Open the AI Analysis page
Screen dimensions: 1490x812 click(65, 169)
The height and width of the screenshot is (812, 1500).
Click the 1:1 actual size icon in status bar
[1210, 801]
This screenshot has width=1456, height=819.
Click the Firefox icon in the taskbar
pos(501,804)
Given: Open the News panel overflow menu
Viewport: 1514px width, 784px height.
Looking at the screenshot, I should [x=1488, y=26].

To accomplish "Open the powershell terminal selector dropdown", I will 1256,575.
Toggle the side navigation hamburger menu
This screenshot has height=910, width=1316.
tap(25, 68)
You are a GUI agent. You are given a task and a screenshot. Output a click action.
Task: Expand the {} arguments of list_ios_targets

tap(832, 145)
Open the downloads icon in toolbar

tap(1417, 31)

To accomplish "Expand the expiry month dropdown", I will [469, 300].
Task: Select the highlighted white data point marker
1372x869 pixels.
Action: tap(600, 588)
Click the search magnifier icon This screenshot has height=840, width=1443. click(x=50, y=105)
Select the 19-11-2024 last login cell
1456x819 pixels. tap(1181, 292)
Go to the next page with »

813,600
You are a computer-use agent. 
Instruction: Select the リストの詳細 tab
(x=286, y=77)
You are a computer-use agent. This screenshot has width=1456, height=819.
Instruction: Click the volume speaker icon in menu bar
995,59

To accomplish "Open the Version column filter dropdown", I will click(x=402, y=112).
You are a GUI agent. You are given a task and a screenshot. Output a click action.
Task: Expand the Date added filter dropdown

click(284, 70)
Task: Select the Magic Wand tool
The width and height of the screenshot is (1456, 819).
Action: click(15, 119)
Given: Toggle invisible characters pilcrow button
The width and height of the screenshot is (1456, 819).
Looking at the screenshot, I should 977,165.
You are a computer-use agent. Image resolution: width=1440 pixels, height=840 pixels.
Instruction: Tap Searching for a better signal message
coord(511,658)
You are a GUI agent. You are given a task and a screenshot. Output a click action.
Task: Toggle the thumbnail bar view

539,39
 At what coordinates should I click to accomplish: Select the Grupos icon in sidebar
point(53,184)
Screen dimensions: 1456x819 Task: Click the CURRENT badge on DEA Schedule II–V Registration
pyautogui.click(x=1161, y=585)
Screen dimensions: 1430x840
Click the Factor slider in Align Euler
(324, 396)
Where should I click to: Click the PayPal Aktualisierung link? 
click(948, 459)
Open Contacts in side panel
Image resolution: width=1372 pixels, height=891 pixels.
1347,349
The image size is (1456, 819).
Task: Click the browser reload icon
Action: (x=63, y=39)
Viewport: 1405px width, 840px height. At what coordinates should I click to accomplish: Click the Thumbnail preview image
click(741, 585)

------------------------------------------------

## Assignment
Above are some lines. Repeat exactly, and only, those from the line that has "arguments of list_ios_targets" through the line that has "Click the search".

## Response to the exercise
Task: Expand the {} arguments of list_ios_targets

tap(832, 145)
Open the downloads icon in toolbar

tap(1417, 31)

To accomplish "Expand the expiry month dropdown", I will [469, 300].
Task: Select the highlighted white data point marker
1372x869 pixels.
Action: tap(600, 588)
Click the search magnifier icon This screenshot has height=840, width=1443. click(x=50, y=105)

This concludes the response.